CHALLENGE:
Reproduce each of the following records verbatim, line for line, without any alteration.
-- Begin --
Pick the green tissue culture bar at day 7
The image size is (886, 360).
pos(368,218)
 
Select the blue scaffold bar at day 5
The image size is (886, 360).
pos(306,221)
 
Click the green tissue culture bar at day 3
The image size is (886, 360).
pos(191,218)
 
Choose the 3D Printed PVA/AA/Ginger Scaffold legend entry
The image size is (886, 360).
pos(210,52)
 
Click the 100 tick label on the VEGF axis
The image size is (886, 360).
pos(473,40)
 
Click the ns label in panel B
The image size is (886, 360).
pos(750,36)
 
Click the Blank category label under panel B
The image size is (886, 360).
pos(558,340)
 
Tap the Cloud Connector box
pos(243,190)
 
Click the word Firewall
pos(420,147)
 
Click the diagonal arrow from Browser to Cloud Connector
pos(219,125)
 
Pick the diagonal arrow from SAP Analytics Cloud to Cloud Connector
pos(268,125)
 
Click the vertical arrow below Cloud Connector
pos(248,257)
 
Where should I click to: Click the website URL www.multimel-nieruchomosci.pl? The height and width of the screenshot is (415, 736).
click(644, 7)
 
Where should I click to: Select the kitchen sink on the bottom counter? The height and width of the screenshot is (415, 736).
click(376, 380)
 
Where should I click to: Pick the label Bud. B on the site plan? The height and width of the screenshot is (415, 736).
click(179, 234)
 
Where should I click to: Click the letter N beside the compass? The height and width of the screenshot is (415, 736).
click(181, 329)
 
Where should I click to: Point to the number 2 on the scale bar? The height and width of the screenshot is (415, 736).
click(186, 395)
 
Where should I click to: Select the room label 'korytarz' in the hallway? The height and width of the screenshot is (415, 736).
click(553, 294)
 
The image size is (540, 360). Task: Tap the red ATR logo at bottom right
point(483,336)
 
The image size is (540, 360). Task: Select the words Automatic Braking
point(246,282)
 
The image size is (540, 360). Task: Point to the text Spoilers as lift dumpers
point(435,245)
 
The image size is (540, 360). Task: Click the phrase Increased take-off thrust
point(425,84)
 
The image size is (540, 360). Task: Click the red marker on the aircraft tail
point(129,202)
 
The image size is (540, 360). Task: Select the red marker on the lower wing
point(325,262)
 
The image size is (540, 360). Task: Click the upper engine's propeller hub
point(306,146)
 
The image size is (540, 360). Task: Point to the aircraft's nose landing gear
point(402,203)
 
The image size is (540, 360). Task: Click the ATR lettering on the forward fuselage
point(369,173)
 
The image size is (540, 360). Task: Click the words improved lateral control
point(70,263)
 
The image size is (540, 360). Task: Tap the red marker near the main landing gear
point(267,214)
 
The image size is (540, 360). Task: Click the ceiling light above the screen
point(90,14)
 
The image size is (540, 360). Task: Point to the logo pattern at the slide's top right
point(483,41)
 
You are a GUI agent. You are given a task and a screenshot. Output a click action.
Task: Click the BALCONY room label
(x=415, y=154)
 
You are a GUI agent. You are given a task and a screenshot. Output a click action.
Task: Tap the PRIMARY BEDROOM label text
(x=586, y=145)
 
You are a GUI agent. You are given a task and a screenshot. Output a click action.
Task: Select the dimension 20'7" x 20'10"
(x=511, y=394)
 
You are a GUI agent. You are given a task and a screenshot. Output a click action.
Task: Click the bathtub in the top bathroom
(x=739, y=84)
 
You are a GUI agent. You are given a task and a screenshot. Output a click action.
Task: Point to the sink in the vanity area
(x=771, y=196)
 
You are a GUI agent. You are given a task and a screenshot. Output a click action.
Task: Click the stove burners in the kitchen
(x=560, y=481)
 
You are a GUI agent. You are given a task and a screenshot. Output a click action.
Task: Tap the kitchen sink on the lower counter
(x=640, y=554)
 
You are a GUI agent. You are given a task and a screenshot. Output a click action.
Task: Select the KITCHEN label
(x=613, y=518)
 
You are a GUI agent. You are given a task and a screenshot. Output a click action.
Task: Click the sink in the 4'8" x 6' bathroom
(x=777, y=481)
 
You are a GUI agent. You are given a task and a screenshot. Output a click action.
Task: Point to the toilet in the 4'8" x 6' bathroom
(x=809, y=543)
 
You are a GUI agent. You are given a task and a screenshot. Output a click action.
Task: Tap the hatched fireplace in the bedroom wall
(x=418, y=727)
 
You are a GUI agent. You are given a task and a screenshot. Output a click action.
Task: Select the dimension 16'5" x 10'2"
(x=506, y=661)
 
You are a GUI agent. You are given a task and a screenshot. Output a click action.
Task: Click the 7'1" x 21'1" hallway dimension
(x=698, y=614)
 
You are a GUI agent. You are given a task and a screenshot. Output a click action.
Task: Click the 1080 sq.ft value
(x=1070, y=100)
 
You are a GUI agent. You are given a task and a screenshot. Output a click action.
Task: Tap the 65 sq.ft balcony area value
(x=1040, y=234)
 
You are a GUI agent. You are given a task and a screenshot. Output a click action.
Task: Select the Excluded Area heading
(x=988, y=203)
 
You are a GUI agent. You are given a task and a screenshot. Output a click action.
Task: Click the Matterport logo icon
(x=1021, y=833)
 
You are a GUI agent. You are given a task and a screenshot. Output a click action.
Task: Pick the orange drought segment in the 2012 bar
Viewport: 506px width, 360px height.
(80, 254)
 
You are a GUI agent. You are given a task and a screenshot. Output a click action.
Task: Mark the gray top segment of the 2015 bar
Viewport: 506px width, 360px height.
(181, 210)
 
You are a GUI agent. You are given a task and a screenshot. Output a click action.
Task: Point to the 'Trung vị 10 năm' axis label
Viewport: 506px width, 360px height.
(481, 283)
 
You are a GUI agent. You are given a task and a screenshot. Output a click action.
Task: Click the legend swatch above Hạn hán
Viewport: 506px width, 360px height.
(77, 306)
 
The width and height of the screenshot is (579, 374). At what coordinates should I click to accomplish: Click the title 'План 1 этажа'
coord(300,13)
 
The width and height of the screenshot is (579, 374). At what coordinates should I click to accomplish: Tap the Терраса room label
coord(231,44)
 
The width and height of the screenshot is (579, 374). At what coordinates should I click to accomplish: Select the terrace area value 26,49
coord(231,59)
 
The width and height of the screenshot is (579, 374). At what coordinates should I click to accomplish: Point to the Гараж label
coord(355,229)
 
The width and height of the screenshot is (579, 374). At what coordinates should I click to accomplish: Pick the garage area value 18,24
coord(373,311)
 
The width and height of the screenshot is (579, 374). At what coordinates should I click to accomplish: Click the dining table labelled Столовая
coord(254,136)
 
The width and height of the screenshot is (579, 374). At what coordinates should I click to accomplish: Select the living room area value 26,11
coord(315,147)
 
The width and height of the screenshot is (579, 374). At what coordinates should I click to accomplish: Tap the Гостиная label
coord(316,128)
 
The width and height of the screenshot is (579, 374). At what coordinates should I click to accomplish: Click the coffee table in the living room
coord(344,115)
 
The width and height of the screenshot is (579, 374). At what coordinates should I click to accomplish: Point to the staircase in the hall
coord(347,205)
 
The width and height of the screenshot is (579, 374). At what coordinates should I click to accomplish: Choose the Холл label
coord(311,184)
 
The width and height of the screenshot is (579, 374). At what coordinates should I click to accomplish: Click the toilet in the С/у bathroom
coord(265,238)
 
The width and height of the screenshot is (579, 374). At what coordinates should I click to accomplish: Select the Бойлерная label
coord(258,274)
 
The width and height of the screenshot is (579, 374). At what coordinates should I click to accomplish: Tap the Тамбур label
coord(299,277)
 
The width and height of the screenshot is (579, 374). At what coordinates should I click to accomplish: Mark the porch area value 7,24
-- End --
THE OUTPUT:
Pick the green tissue culture bar at day 7
The image size is (886, 360).
pos(368,218)
 
Select the blue scaffold bar at day 5
The image size is (886, 360).
pos(306,221)
 
Click the green tissue culture bar at day 3
The image size is (886, 360).
pos(191,218)
 
Choose the 3D Printed PVA/AA/Ginger Scaffold legend entry
The image size is (886, 360).
pos(210,52)
 
Click the 100 tick label on the VEGF axis
The image size is (886, 360).
pos(473,40)
 
Click the ns label in panel B
The image size is (886, 360).
pos(750,36)
 
Click the Blank category label under panel B
The image size is (886, 360).
pos(558,340)
 
Tap the Cloud Connector box
pos(243,190)
 
Click the word Firewall
pos(420,147)
 
Click the diagonal arrow from Browser to Cloud Connector
pos(219,125)
 
Pick the diagonal arrow from SAP Analytics Cloud to Cloud Connector
pos(268,125)
 
Click the vertical arrow below Cloud Connector
pos(248,257)
 
Where should I click to: Click the website URL www.multimel-nieruchomosci.pl? The height and width of the screenshot is (415, 736).
click(644, 7)
 
Where should I click to: Select the kitchen sink on the bottom counter? The height and width of the screenshot is (415, 736).
click(376, 380)
 
Where should I click to: Pick the label Bud. B on the site plan? The height and width of the screenshot is (415, 736).
click(179, 234)
 
Where should I click to: Click the letter N beside the compass? The height and width of the screenshot is (415, 736).
click(181, 329)
 
Where should I click to: Point to the number 2 on the scale bar? The height and width of the screenshot is (415, 736).
click(186, 395)
 
Where should I click to: Select the room label 'korytarz' in the hallway? The height and width of the screenshot is (415, 736).
click(553, 294)
 
The image size is (540, 360). Task: Tap the red ATR logo at bottom right
point(483,336)
 
The image size is (540, 360). Task: Select the words Automatic Braking
point(246,282)
 
The image size is (540, 360). Task: Point to the text Spoilers as lift dumpers
point(435,245)
 
The image size is (540, 360). Task: Click the phrase Increased take-off thrust
point(425,84)
 
The image size is (540, 360). Task: Click the red marker on the aircraft tail
point(129,202)
 
The image size is (540, 360). Task: Select the red marker on the lower wing
point(325,262)
 
The image size is (540, 360). Task: Click the upper engine's propeller hub
point(306,146)
 
The image size is (540, 360). Task: Point to the aircraft's nose landing gear
point(402,203)
 
The image size is (540, 360). Task: Click the ATR lettering on the forward fuselage
point(369,173)
 
The image size is (540, 360). Task: Click the words improved lateral control
point(70,263)
 
The image size is (540, 360). Task: Tap the red marker near the main landing gear
point(267,214)
 
The image size is (540, 360). Task: Click the ceiling light above the screen
point(90,14)
 
The image size is (540, 360). Task: Point to the logo pattern at the slide's top right
point(483,41)
 
You are a GUI agent. You are given a task and a screenshot. Output a click action.
Task: Click the BALCONY room label
(x=415, y=154)
 
You are a GUI agent. You are given a task and a screenshot. Output a click action.
Task: Tap the PRIMARY BEDROOM label text
(x=586, y=145)
 
You are a GUI agent. You are given a task and a screenshot. Output a click action.
Task: Select the dimension 20'7" x 20'10"
(x=511, y=394)
 
You are a GUI agent. You are given a task and a screenshot. Output a click action.
Task: Click the bathtub in the top bathroom
(x=739, y=84)
 
You are a GUI agent. You are given a task and a screenshot. Output a click action.
Task: Point to the sink in the vanity area
(x=771, y=196)
 
You are a GUI agent. You are given a task and a screenshot. Output a click action.
Task: Click the stove burners in the kitchen
(x=560, y=481)
 
You are a GUI agent. You are given a task and a screenshot. Output a click action.
Task: Tap the kitchen sink on the lower counter
(x=640, y=554)
 
You are a GUI agent. You are given a task and a screenshot. Output a click action.
Task: Select the KITCHEN label
(x=613, y=518)
 
You are a GUI agent. You are given a task and a screenshot. Output a click action.
Task: Click the sink in the 4'8" x 6' bathroom
(x=777, y=481)
 
You are a GUI agent. You are given a task and a screenshot. Output a click action.
Task: Point to the toilet in the 4'8" x 6' bathroom
(x=809, y=543)
 
You are a GUI agent. You are given a task and a screenshot. Output a click action.
Task: Tap the hatched fireplace in the bedroom wall
(x=418, y=727)
 
You are a GUI agent. You are given a task and a screenshot. Output a click action.
Task: Select the dimension 16'5" x 10'2"
(x=506, y=661)
 
You are a GUI agent. You are given a task and a screenshot. Output a click action.
Task: Click the 7'1" x 21'1" hallway dimension
(x=698, y=614)
 
You are a GUI agent. You are given a task and a screenshot. Output a click action.
Task: Click the 1080 sq.ft value
(x=1070, y=100)
 
You are a GUI agent. You are given a task and a screenshot. Output a click action.
Task: Tap the 65 sq.ft balcony area value
(x=1040, y=234)
 
You are a GUI agent. You are given a task and a screenshot. Output a click action.
Task: Select the Excluded Area heading
(x=988, y=203)
 
You are a GUI agent. You are given a task and a screenshot. Output a click action.
Task: Click the Matterport logo icon
(x=1021, y=833)
 
You are a GUI agent. You are given a task and a screenshot. Output a click action.
Task: Pick the orange drought segment in the 2012 bar
Viewport: 506px width, 360px height.
(80, 254)
 
You are a GUI agent. You are given a task and a screenshot. Output a click action.
Task: Mark the gray top segment of the 2015 bar
Viewport: 506px width, 360px height.
(181, 210)
 
You are a GUI agent. You are given a task and a screenshot. Output a click action.
Task: Point to the 'Trung vị 10 năm' axis label
Viewport: 506px width, 360px height.
(481, 283)
 
You are a GUI agent. You are given a task and a screenshot. Output a click action.
Task: Click the legend swatch above Hạn hán
Viewport: 506px width, 360px height.
(77, 306)
 
The width and height of the screenshot is (579, 374). At what coordinates should I click to accomplish: Click the title 'План 1 этажа'
coord(300,13)
 
The width and height of the screenshot is (579, 374). At what coordinates should I click to accomplish: Tap the Терраса room label
coord(231,44)
 
The width and height of the screenshot is (579, 374). At what coordinates should I click to accomplish: Select the terrace area value 26,49
coord(231,59)
 
The width and height of the screenshot is (579, 374). At what coordinates should I click to accomplish: Point to the Гараж label
coord(355,229)
 
The width and height of the screenshot is (579, 374). At what coordinates should I click to accomplish: Pick the garage area value 18,24
coord(373,311)
 
The width and height of the screenshot is (579, 374). At what coordinates should I click to accomplish: Click the dining table labelled Столовая
coord(254,136)
 
The width and height of the screenshot is (579, 374). At what coordinates should I click to accomplish: Select the living room area value 26,11
coord(315,147)
 
The width and height of the screenshot is (579, 374). At what coordinates should I click to accomplish: Tap the Гостиная label
coord(316,128)
 
The width and height of the screenshot is (579, 374). At what coordinates should I click to accomplish: Click the coffee table in the living room
coord(344,115)
 
The width and height of the screenshot is (579, 374). At what coordinates should I click to accomplish: Point to the staircase in the hall
coord(347,205)
 
The width and height of the screenshot is (579, 374). At what coordinates should I click to accomplish: Choose the Холл label
coord(311,184)
 
The width and height of the screenshot is (579, 374). At what coordinates should I click to accomplish: Click the toilet in the С/у bathroom
coord(265,238)
 
The width and height of the screenshot is (579, 374). At what coordinates should I click to accomplish: Select the Бойлерная label
coord(258,274)
 
The width and height of the screenshot is (579, 374). At what coordinates should I click to accomplish: Tap the Тамбур label
coord(299,277)
 
The width and height of the screenshot is (579, 374). At what coordinates should I click to accomplish: Mark the porch area value 7,24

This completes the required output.